Washington Monument Visitor’s Center

Washington, DC

Responding to an invited competition soon after 9/11, Tsao & McKown with Arnold Associates, landscape architects, proposed simple solutions to secure the monument against the threat of speeding vehicles laden with explosives, and individual visitors to the monument intending harm. The primary vehicular barrier would be a low retaining wall discreetly carved into the terrain (akin to an English landscape device known as a “ha-ha”). Visitors would be screened as part of a new subterranean entry sequence.

 
 

The call for a new visitors’ center presented the opportunity to provide an enriched entry experience.

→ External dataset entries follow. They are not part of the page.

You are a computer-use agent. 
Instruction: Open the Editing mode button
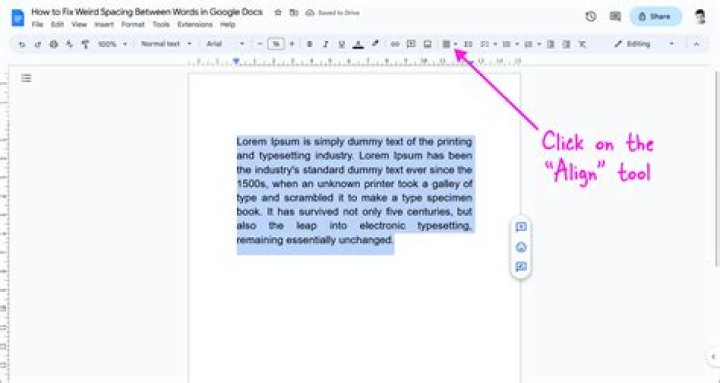644,44
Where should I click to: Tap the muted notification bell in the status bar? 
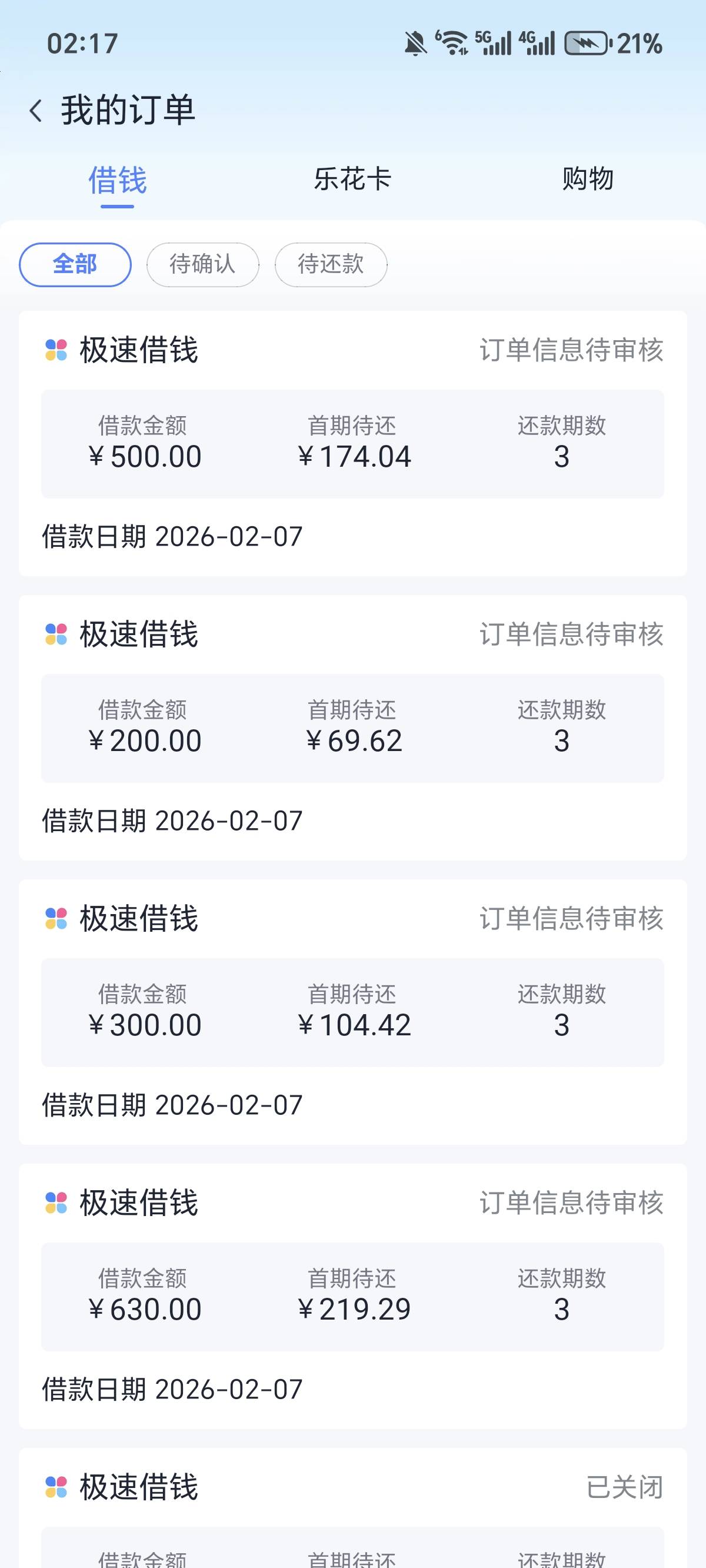416,44
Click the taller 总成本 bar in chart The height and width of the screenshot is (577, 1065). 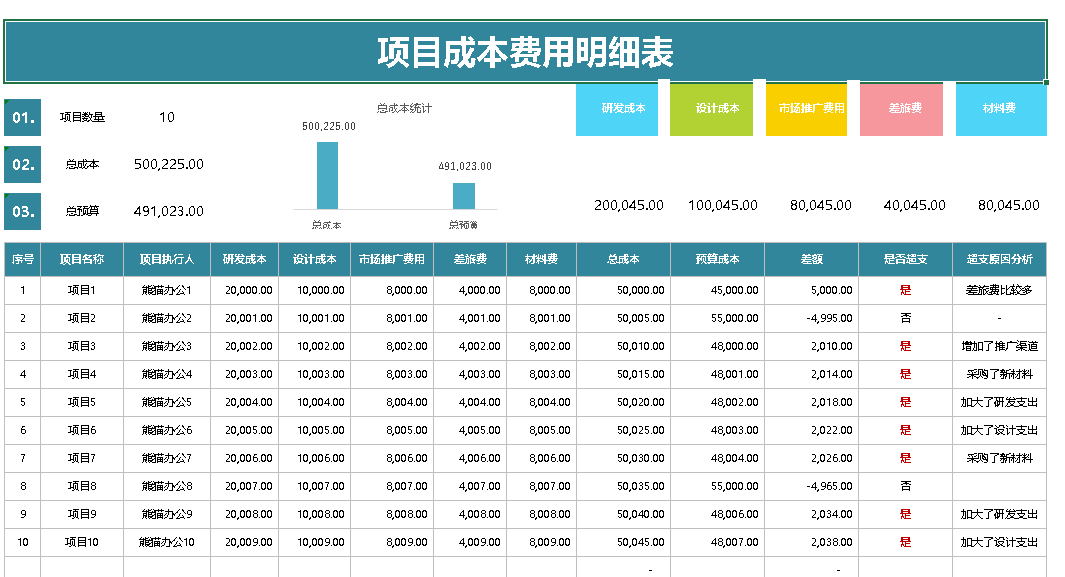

In Tsao & McKown’s proposal, the existing Marble Lodge provides a focal portal through which visitors pass and then ease themselves down a grand external stair to an entry courtyard before the underground visitors’ center (and passage to the monument). One may also enter the visitors’ center directly from a drop-off point just to the south of the Marble Lodge via a path that follows the terrain gently sloping down to the entry courtyard. All enter from the sunken courtyard into an area with high, vaulted ceilings; the information counter/rangers’ desk is to the right, and a gift shopping area is to the left. The ticketing area lies straight ahead.

 
 

A direct path to the monument is defined by an uninterrupted wall along the axis between the Marble Lodge and the monument. This wall is continuously washed by natural light from skylights above. The skylight path leads to the security portal. Having passed through security, one arrives at a domed rotunda, topped by an elongated oculus that frames a dramatic view of the monument (as well as allowing in abundant natural light). From there, one proceeds through a vaulted tunnel to the lower level elevator vestibule, from which one ascends to the top of the monument.

After visiting the monument, one may U-turn to the museum shop, but most visitors will likely wish to leave at the ground level. The elevator attendant will release those people into an empty and secured vestibule. The elevator will not open if anyone is present or if the doors to the exterior are not secured.

The materials on the exterior are primarily composed of the same gray/green granite as the low barrier wall of the ha-ha, as the entry facade of the center is actually an extension of that low wall that encircles the base of the monument mound. Granite paving (appropriately smoothed for interior use) will continue into the entry hall of the visitors’ center from the courtyard.